RK: For sure. Christian spends a lot of time with clients on the shop floor and that’s part of his process—the feedback loops feed his creative process. He gave Australian menswear a context that the average guy could see and understand, and it’s these guys that contextualised the brand and opened the market for us.

CK: It’s interesting how we started out making beautiful, different things for this group of guys that were really into menswear, and now we’re catering for guys who are captains in their industry, literally running some of Australia’s biggest companies. It’s interesting how we’ve grown to the point where those guys are really interested in dressing in our clothing now.

RR: Talk to us about your take on modern menswear here in Australia and the uptake of “casualisation”.

RK: We won’t lie, there were many conversations had about whether we should go down the path of made-to-measure suiting and whether that would be right for us. Fortuitously, we haven’t and there has been this mass casualisation where you just don’t see suits anymore. The majority are smartly dressed and that’s the norm here. I think it’s been the right path for us and it’s worked really well.

RR: Ten years on and you now have the flexibility to move around in the market. Can you explain the label’s focus on product innovation, range expansion, sustainability and customer experience.

CK: On the product side of things, we have significantly developed our offerings since we’ve started. We’re doing really cool things like beautiful knitwear and polos, summer shirting and a range of outerwear options developed to really have an elegant yet smart-casual feel. In terms of sustainability, it’s such an interesting point. We like to think we are doing the best we can. For a fashion business to say that they are 100 per cent sustainable right now, it doesn’t really make much sense. So we try to make the best products we can with small family businesses and minimise waste in every aspect where possible.
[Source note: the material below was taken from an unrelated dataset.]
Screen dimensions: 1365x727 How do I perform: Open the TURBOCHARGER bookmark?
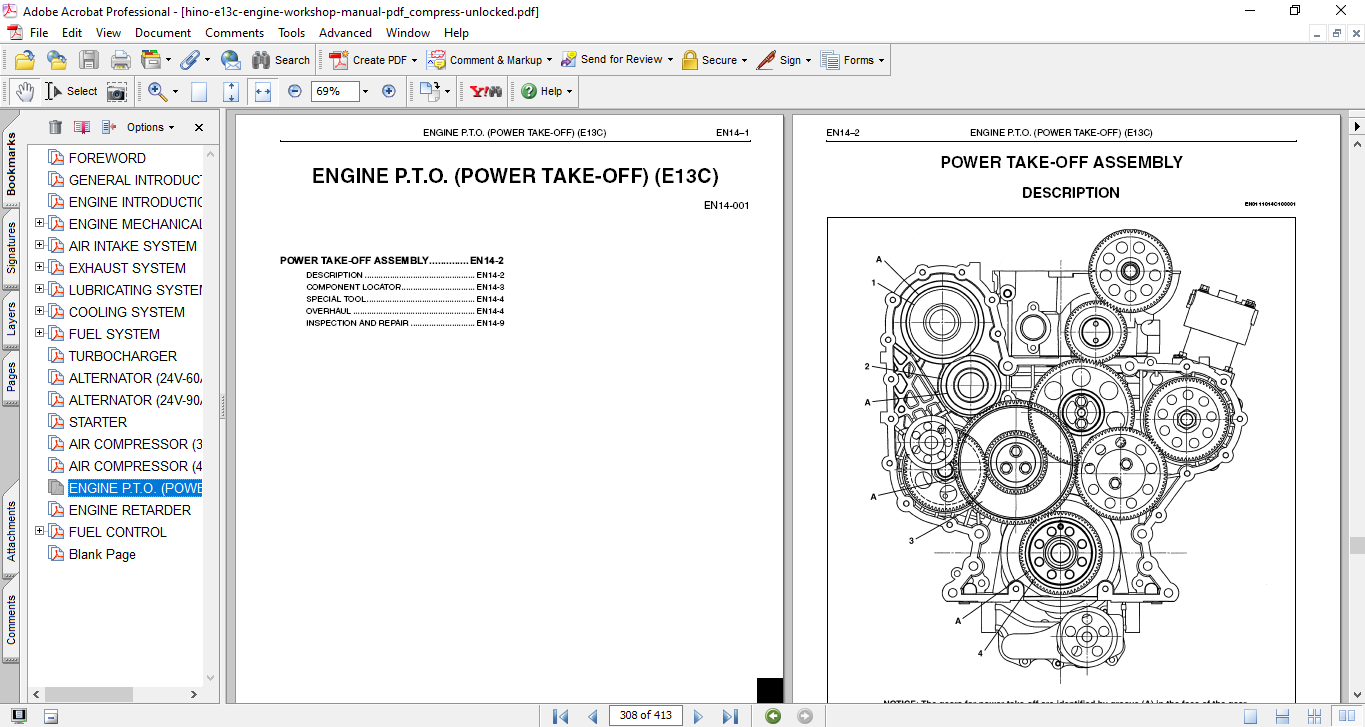pos(122,356)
RR: How have the last 18 months been for the label amid Covid-19 and all that it’s brought?

CK: There’s no retail business in the world that can say they haven’t felt the pressures of being closed for nine months. But it gave us the time to think about where we want to be in five to ten years. We’ve actually been really lucky because this casualisation of the wardrobe was expedited in a way that people still want to look and feel as good as they did in their suits, but they’re looking for garments that are appropriate for their current lifestyle.

RK: Covid-19 disrupted the market economically and socially, which was initially really daunting, but we’ve been able to pivot a couple of times in the midst of the pandemic to open up opportunities, which I think is unheard of in Melbourne as a small business of this size in fashion. We’ve really focused on our online offerings and giving clients as much detail on the products as possible. I don’t want to discount the personal toll it’s taken on Christian and I, though. It’s been hard. But one thing we always talk about is to compare yourself to only yourself, and only yourself in the last year.

RR: Your proudest moment to date?

CK: Winning the Melbourne Fashion Festival National Designer Award was pretty extraordinary for us. It gave me a lot of confidence in the business and what I do as a designer. But I also get proud every time someone walks into one of our stores head to toe in our garments.

RK: The Design Award was pretty big. For context, Christian wasn’t trained as a designer—his capabilities in design are self-taught. So to have the validation of the industry and his peers at that level was a significant achievement for the brand and for Christian personally.

RR: What can we expect to see next from the label?

RK: There are some really exciting partnerships we’re exploring which will help broaden our brand awareness …

CK: Product-wise, we have some beautiful garments coming out ahead of spring/summer. As we grow and develop as a brand, we just get better at it, and personally, I think the products we’ve worked on for next season are the best products we’ve done to date.